A Comissão de Constituição e Justiça da Câmara aprovou nesta quarta-feira (22) a admissibilidade das PECs que propõem o fim da jornada de trabalho no modelo 6×1. As propostas estabelecem teto de oito horas diárias e 36 horas semanais, abrindo caminho para mudanças estruturais na legislação trabalhista.

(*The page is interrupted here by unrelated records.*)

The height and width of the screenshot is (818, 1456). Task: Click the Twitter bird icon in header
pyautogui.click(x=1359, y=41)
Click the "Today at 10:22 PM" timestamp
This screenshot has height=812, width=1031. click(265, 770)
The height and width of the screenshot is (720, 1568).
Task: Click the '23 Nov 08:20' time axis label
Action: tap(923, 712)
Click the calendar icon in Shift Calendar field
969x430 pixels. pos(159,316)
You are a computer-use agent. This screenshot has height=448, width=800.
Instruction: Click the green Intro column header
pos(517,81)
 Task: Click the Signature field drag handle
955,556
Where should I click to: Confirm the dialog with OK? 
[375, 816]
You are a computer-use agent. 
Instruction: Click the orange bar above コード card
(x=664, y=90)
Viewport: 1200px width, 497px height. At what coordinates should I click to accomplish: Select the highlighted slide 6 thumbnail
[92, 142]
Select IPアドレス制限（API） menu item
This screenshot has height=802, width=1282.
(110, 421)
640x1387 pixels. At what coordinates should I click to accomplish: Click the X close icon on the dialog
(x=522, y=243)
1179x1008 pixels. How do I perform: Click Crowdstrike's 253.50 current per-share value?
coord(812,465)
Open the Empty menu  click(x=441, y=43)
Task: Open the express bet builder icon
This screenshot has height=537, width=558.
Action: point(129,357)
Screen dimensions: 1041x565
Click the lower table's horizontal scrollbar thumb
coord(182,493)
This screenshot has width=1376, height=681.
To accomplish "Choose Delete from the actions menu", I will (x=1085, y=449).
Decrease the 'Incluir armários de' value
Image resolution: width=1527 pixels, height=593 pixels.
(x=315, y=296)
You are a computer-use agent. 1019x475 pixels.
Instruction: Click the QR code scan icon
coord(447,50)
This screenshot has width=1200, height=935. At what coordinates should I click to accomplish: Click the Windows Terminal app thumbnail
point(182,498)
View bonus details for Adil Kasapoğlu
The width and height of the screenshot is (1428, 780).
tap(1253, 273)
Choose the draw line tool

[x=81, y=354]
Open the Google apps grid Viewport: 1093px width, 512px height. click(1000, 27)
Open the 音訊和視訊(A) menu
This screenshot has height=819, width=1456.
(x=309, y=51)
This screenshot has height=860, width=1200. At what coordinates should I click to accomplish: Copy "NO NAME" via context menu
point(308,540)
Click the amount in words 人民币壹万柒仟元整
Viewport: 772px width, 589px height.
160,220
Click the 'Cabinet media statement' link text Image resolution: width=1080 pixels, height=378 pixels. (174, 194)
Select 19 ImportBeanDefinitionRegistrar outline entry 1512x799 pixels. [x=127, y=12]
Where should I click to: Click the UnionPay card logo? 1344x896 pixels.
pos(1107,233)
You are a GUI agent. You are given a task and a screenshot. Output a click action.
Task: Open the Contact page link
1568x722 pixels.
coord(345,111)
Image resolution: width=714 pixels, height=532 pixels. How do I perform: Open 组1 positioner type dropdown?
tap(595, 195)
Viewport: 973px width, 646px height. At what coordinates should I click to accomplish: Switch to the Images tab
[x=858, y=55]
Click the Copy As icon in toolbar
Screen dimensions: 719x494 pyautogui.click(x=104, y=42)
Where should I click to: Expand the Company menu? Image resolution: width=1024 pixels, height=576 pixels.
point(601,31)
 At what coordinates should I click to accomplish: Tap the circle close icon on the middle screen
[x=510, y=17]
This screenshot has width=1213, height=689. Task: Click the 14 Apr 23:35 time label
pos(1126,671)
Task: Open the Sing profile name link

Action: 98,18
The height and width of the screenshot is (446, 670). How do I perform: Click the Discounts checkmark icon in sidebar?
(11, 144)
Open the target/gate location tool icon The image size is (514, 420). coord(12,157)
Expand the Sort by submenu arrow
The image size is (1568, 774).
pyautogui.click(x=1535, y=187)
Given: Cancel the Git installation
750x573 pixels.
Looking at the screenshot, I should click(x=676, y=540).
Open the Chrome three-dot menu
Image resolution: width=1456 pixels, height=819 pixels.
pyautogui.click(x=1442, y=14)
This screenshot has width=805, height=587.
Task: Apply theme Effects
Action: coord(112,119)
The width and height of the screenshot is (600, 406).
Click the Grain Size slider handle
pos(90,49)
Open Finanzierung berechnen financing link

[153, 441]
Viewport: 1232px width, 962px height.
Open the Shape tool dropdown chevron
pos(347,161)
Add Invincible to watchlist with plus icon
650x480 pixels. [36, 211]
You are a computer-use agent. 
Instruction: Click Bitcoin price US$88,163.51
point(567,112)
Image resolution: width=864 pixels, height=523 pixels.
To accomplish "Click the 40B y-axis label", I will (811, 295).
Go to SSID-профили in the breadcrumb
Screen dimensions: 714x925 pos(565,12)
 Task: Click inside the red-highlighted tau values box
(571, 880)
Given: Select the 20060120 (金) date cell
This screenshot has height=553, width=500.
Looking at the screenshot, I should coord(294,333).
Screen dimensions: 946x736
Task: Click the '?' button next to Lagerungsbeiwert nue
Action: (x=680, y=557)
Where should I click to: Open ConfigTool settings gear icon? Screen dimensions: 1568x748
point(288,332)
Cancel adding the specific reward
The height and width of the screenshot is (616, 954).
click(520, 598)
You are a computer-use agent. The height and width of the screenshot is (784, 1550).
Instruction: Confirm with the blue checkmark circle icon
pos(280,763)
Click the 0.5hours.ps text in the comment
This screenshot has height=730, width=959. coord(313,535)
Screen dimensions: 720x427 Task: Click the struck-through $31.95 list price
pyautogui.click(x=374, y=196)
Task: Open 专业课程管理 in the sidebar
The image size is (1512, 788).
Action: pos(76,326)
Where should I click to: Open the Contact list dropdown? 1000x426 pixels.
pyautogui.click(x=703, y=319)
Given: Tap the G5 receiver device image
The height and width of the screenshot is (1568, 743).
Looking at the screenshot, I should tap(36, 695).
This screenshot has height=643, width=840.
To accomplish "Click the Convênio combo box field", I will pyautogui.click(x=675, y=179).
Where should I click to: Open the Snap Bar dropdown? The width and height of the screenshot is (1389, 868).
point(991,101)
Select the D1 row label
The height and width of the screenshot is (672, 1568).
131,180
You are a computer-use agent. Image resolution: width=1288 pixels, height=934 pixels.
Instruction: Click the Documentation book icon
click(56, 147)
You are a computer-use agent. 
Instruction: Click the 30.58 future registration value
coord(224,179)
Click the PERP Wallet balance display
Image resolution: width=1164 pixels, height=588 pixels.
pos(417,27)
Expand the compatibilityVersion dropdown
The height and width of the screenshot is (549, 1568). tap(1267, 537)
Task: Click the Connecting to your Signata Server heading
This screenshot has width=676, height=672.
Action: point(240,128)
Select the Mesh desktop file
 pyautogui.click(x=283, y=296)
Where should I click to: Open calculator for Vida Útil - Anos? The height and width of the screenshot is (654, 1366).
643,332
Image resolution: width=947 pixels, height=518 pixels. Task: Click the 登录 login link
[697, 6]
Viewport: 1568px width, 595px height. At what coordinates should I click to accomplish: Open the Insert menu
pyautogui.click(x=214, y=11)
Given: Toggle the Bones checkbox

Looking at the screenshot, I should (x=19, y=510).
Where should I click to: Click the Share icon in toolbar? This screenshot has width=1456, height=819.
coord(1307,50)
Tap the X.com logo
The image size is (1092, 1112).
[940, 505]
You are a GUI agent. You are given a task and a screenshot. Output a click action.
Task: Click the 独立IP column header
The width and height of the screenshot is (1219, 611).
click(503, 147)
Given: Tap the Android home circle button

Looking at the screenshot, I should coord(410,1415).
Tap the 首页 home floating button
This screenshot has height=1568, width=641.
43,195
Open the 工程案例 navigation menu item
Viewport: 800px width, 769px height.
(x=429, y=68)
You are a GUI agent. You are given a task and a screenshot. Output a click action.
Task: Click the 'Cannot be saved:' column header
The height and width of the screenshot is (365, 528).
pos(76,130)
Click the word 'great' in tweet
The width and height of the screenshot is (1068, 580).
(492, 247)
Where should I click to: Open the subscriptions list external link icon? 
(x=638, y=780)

Com a aprovação, os textos seguem para análise de mérito em uma comissão especial, antes de chegar ao plenário, onde a expectativa é de votação em maio. Uma das PECs, apresentada em 2019 pelo deputado Reginaldo Lopes (PT-MG), prevê a regra com implementação gradual em até dez anos. Já a proposta da deputada Erika Hilton (PSOL-SP), protocolada em 2026, sugere a adoção da escala 4×3, com quatro dias de trabalho e três de descanso, entrando em vigor um ano após a publicação.
Segundo o Estadão, o relator Paulo Azi (União Brasil-BA) destacou a necessidade de discutir transições e compensações econômicas para os empregadores, além dos impactos sobre a Seguridade Social. Governistas defendem que a medida pode gerar mais empregos, enquanto opositores alertam para o aumento de custos, especialmente para micro e pequenas empresas.
Paralelamente, o governo encaminhou ao Congresso um projeto de lei que trata do mesmo tema, propondo jornada máxima de 40 horas semanais e dois repousos remunerados. Apesar disso, a Câmara deve priorizar a tramitação das PECs, consideradas mais robustas por consolidarem mudanças diretamente na Constituição.